▶ _Record excerpts_:
====
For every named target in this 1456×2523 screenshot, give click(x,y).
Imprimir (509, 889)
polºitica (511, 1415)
====
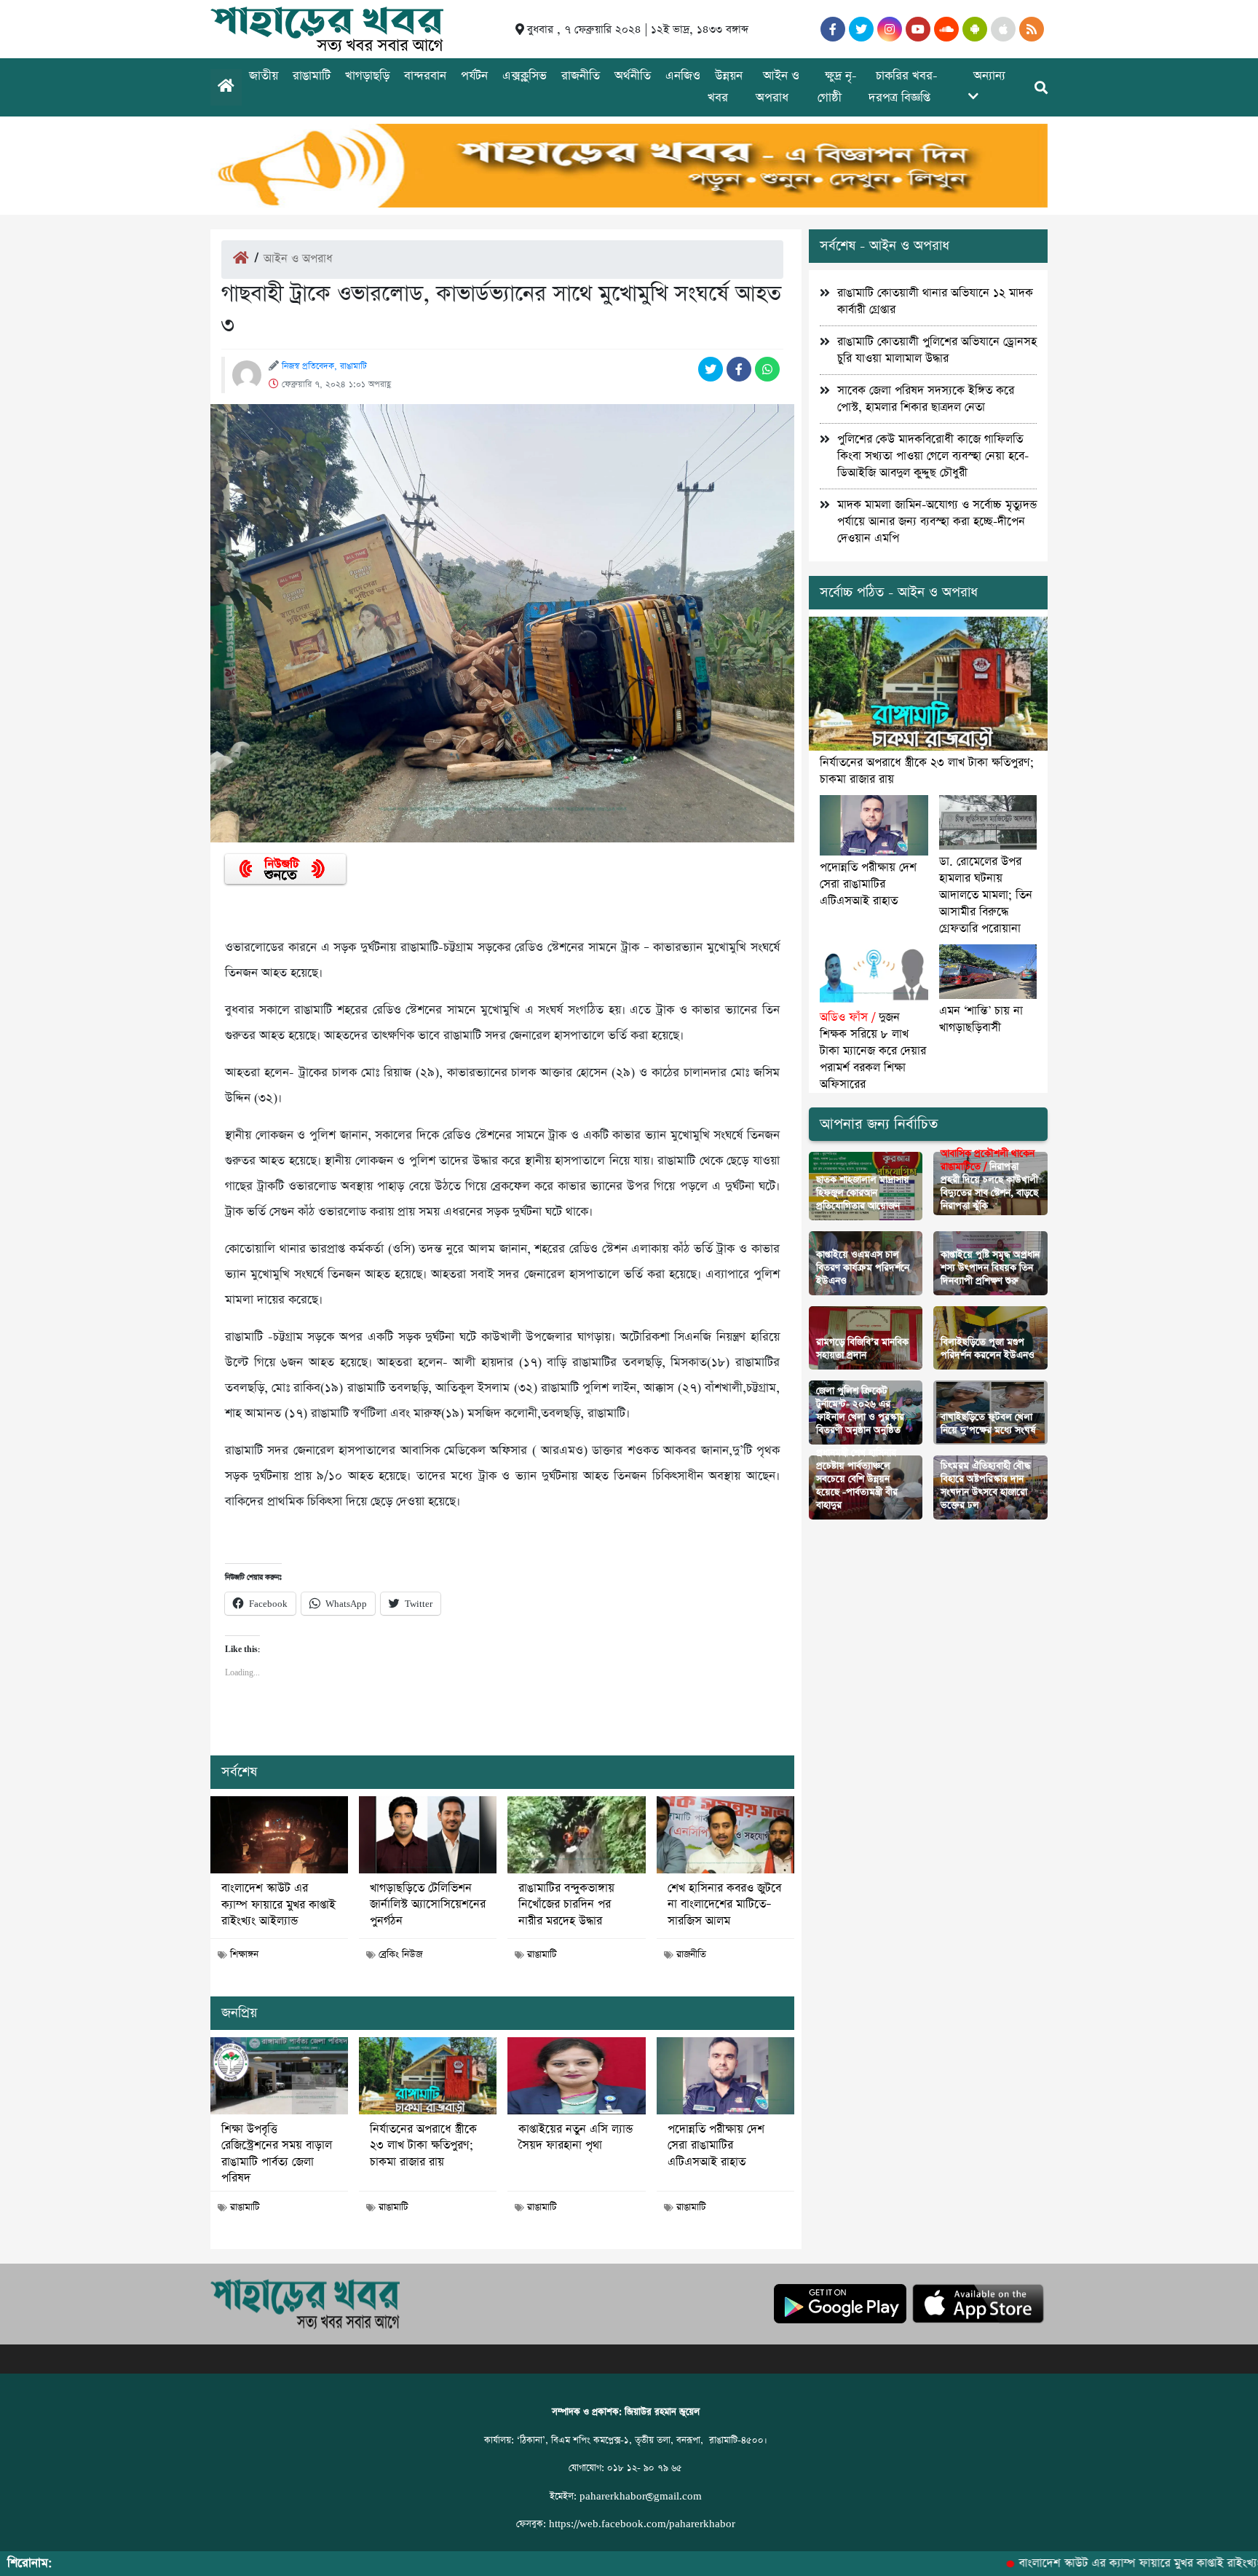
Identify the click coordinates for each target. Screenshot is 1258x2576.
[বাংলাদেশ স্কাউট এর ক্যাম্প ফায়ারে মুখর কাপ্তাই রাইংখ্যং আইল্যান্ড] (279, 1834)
====
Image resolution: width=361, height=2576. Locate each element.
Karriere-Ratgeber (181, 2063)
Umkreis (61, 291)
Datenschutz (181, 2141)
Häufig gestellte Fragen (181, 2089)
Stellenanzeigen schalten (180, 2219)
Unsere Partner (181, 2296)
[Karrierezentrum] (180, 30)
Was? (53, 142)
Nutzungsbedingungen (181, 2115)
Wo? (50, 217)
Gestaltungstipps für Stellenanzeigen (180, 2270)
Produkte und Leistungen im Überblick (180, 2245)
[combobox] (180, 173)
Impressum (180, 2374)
====
▶ _Task description_:
Count the lines of the material above that contain the word "target", then give only that count.

▶ _Answer to this exercise_:
2